[TASK GOAL] After finding "Given: Open new browser tab with plus icon" in the material below, output its line and every line after it through the last, exactly, but not the pictures.

[EXERCISE INPUT]
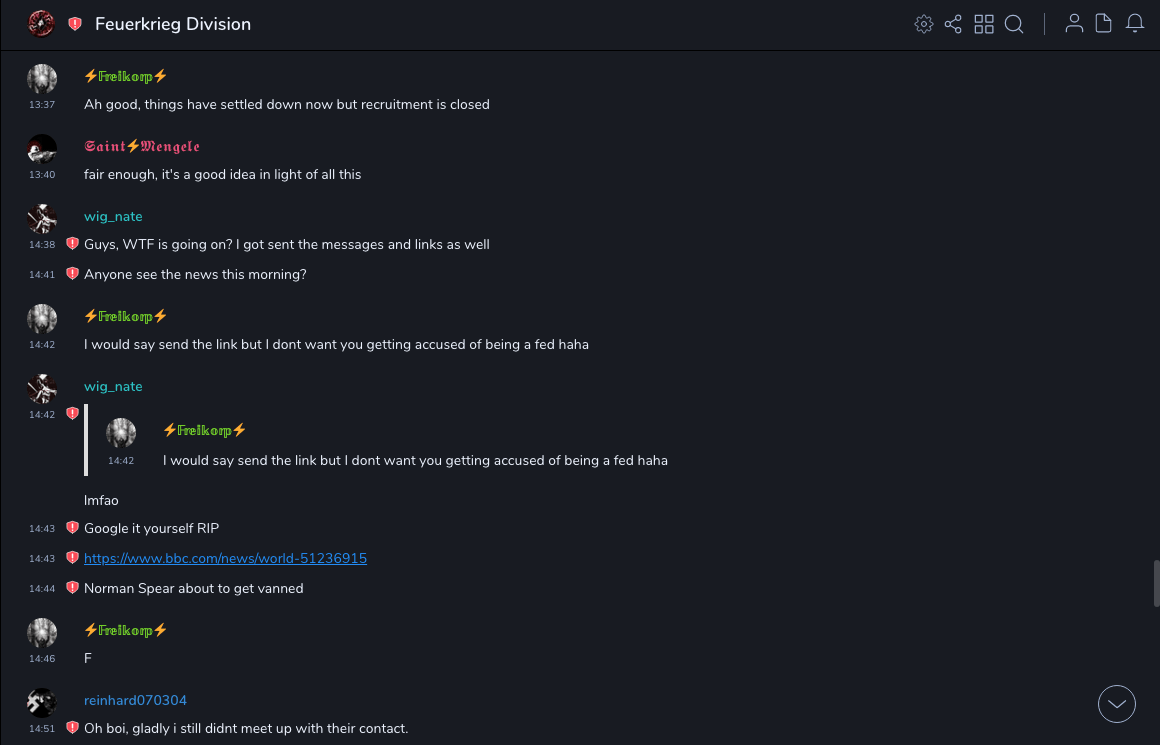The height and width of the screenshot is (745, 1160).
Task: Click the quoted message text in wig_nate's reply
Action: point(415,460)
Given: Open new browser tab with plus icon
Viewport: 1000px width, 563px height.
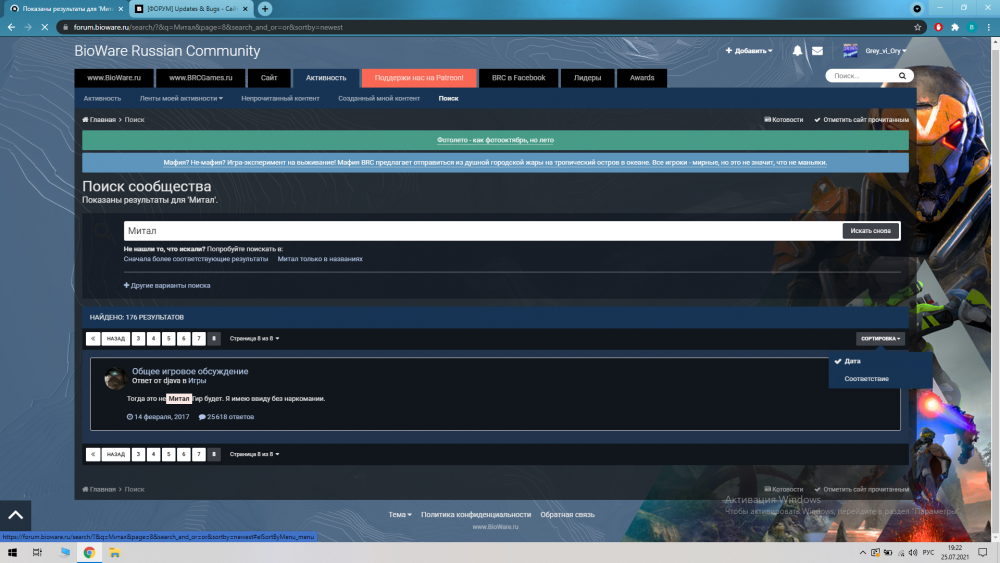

[WRITTEN RESPONSE]
Given: Open new browser tab with plus icon
Viewport: 1000px width, 563px height.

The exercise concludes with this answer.